TASK DESCRIPTION >>
The entries below hold a line with "Where should I" and a line with "868x384 pixels.". Return those lines and all that lie between them, exactly and only.

MATERIAL FOR THIS TASK >>
------------

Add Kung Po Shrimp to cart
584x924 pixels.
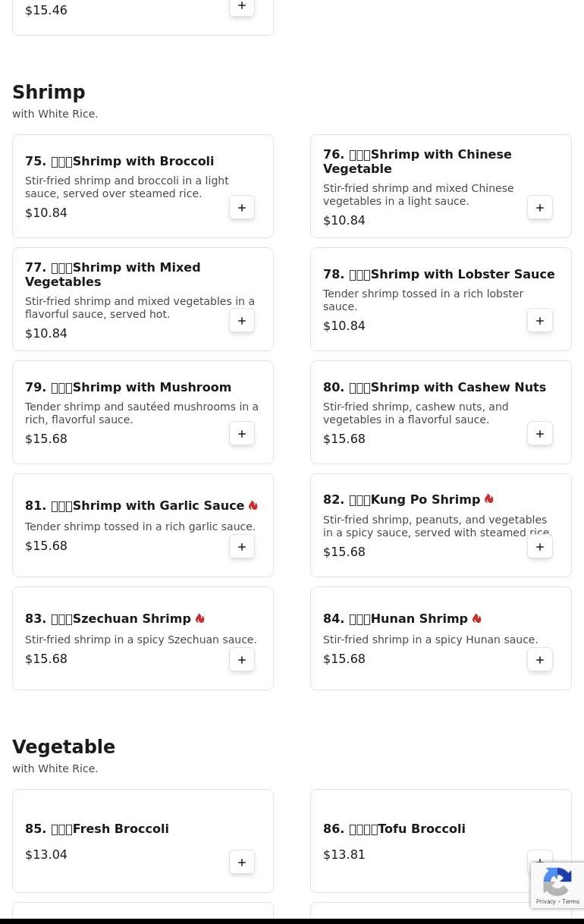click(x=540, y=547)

------------

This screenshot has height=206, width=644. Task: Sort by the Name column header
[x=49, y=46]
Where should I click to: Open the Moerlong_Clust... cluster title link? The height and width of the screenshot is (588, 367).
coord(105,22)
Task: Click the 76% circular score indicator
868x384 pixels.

------------

RESPONSE TO THE TASK >>
Where should I click to: Open the Moerlong_Clust... cluster title link? The height and width of the screenshot is (588, 367).
coord(105,22)
Task: Click the 76% circular score indicator
868x384 pixels.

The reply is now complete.